• _Task description_: Locate every line in the material below that contains the word "Open". Copy each of those lines.

• _Available records_:
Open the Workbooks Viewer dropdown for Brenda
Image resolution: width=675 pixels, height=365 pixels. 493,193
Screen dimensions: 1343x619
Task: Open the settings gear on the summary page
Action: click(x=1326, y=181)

• _Task solution_:
Open the Workbooks Viewer dropdown for Brenda
Task: Open the settings gear on the summary page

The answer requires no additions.